Абрамс откинулся назад, положил одну ногу на свой потертый стол и глубоко затянулся сигарой.
— Ты действительно предпочел бы остаться под водой?
— Некоторое время, сэр, — отвечал Флэндри, сидя на краешке стула. — Я думаю, что, ну, кроме того, что я был им интересен, я чувствовал, что делаю какое-то дело, что-то улучшаю. Взаимопонимание… Дружбу… — его голос затих.
— Скромный молодой человек, да? Говорящий о себе «интересен». — Абрамс выпустил кольцо дыма. — Да, конечно, я тебя понимаю. Ты не так уж плох. Если бы дела обстояли по-другому, я бы не вытащил тебя наверх. Ты мог бы однако спросить, что я замыслил для тебя.
— Сэр?
— Через пару дней лорд Хоксберг едет на Мерсею. Я по приказу еду вместе с ним в качестве советника. Мне нужен помощник. Хочешь работу?
Флэндри вытаращил глаза. Его сердце кувыркнулось. Через минуту он заметил, что сидит с разинутым ртом.
— Надо сказать, — продолжал Абрамс, — что я надеюсь собрать некоторые разведанные — и никаких мелодрам! Это не мой уровень. Я просто буду держать глаза и уши открытыми. Нос тоже. Никто из наших дипломатов, атташе, торговых представителей, ни один из наших источников не приносил нам когда-либо большой пользы. Мерсея слишком удалена от Земли. Почти единственный наш контакт был на уровне грубой силы. А тут может появиться шанс действовать посвободнее. Так что мне нужен опытный, проверенный человек. Без него не обойтись. Ты показал себя довольно выносливым и находчивым парнем. Немного практической работы в разведке принесет тебе неоценимую пользу в будущем, если мне удастся перевести тебя к нам. Для тебя это будет выглядеть так: ты уедешь с этой несчастной планеты, совершишь путешествие в роскошном корабле, увидишь экзотическую Мерсею, может быть, и другие места; возможно, тебя вернут на Землю, но не отправят вновь на Старкад, даже если ты останешься ленутом; ты заведешь очень полезные контакты. Ну как? Годится?
— Д-да, сэр, — отчеканил Флэндри.
Абрамс прищурился.
— Не радуйся сильно, сынок. Это будет не увеселительная прогулка. Я хочу, чтобы ты забыл, что такое сон, и жил на стимуляторах с этого момента до самого отправления. Тебе надо выучить все, что должен знать мой помощник. На тебя свалится все, начиная от поденной работы секретаря до чистки моего мундира. По пути ты пройдешь электрокурс языка Эриау и мерсеологии настолько, насколько выдержат твои мозги. Вряд ли нужно предупреждать тебя, что мы едем не на карнавал. Если тебе повезет, ты справишься с кругом своих скучных обязанностей. Если же не повезет, если случится неожиданность, ты больше не будешь крылатым рыцарем неба, а будешь преследуемым животным. Даже если тебя возьмут живьем, их методы допроса не оставят у тебя индивидуальности. Подумай об этом.
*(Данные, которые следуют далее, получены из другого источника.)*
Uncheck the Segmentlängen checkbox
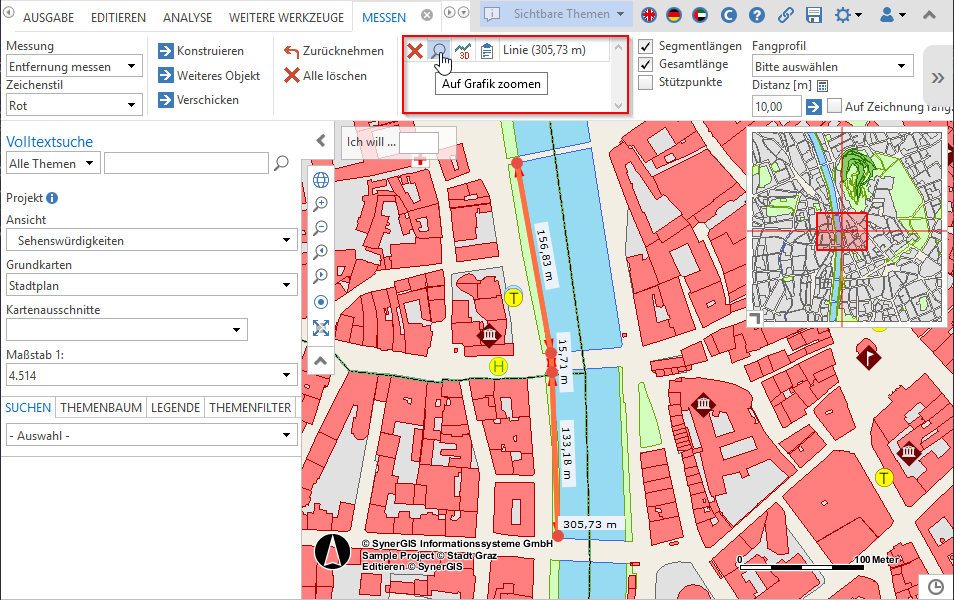(x=644, y=45)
Флэндри не раздумывал. Он сожалел лишь о том, что никогда больше не увидит Драгойку. Но эта боль пройдет.
— Сэр! — воскликнул он. — У вас есть помощник!
9
«Маргарита» была не тех размеров, чтобы безопасно совершить посадку на планету. Ее вспомогательными устройствами являлись небольшие автономные космические корабли. Официально приписанная к Най Калмару, яхта практически и была в пользовании нынешнего виконта. Иногда она осуществляла поездки по Имперской службе. Сейчас она вышла на свою орбиту вокруг Старкада и, разогнавшись на гравитике, устремилась за его пределы. Вскоре яхта вошла в довольно чистый космос и смогла переключиться на сверхпередачу и световое опережение. Несмотря на ее массу, мощность мотора и фазовую частоту, верхняя псевдоскорость яхты была равна скорости военного корабля класса «Планета». Солнце, которое она оставила позади, вскоре уменьшилось до размеров звезды, а затем и вовсе исчезло. Если бы смотровые экраны не компенсировали аберрацию и эффект Допплера, Вселенная казалась бы искаженной до неузнаваемости.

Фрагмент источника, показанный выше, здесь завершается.